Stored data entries
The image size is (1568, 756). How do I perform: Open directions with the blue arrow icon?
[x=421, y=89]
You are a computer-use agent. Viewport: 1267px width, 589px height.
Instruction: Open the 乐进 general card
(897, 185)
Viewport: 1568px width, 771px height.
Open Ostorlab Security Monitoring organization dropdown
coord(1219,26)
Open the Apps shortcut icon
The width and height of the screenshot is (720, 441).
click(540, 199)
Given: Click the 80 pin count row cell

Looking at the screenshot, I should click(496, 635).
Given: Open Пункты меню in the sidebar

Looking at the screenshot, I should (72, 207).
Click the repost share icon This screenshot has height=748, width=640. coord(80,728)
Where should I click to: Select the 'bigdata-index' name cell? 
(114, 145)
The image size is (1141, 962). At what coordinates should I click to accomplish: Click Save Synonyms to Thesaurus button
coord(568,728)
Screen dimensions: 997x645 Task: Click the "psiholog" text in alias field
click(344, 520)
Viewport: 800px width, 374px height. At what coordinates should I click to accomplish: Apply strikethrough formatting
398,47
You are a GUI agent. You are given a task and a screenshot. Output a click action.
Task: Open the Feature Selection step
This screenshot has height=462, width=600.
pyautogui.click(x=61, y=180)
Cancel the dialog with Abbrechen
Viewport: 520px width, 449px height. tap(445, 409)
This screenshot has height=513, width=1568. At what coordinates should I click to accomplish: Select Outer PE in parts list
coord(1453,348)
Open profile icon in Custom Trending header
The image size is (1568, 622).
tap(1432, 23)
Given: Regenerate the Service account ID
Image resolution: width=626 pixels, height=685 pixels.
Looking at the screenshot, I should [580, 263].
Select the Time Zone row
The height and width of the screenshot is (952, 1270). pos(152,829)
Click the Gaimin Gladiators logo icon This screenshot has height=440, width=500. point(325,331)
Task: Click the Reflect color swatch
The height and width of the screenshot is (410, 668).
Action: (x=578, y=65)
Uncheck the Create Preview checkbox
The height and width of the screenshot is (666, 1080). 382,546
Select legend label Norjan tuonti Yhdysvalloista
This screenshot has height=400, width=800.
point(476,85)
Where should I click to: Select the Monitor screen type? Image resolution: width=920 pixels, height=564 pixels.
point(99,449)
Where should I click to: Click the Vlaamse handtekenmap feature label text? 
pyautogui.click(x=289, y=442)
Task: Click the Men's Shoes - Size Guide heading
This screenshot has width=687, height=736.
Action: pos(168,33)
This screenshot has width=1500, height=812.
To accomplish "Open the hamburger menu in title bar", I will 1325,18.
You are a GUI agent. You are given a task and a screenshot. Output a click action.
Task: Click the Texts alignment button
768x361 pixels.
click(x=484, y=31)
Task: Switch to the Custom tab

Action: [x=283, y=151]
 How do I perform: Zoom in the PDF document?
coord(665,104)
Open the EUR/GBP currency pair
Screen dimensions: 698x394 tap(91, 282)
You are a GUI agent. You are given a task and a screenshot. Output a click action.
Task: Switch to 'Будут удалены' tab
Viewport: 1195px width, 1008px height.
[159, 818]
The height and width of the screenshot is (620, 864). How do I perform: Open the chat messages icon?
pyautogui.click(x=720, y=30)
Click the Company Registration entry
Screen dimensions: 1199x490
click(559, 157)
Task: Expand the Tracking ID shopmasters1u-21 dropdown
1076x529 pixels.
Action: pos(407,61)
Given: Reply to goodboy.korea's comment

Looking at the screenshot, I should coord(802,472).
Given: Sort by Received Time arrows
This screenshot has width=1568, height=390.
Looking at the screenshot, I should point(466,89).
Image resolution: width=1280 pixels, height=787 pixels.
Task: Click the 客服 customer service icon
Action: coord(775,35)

> TASK PROMPT: Look through the data above and return exactly the lines from the one that contains "How do I perform: Zoom in the PDF document?" to the one that contains "Task: Expand the", inclusive, with nothing else.

> OUTPUT BELOW:
 How do I perform: Zoom in the PDF document?
coord(665,104)
Open the EUR/GBP currency pair
Screen dimensions: 698x394 tap(91, 282)
You are a GUI agent. You are given a task and a screenshot. Output a click action.
Task: Switch to 'Будут удалены' tab
Viewport: 1195px width, 1008px height.
[159, 818]
The height and width of the screenshot is (620, 864). How do I perform: Open the chat messages icon?
pyautogui.click(x=720, y=30)
Click the Company Registration entry
Screen dimensions: 1199x490
click(559, 157)
Task: Expand the Tracking ID shopmasters1u-21 dropdown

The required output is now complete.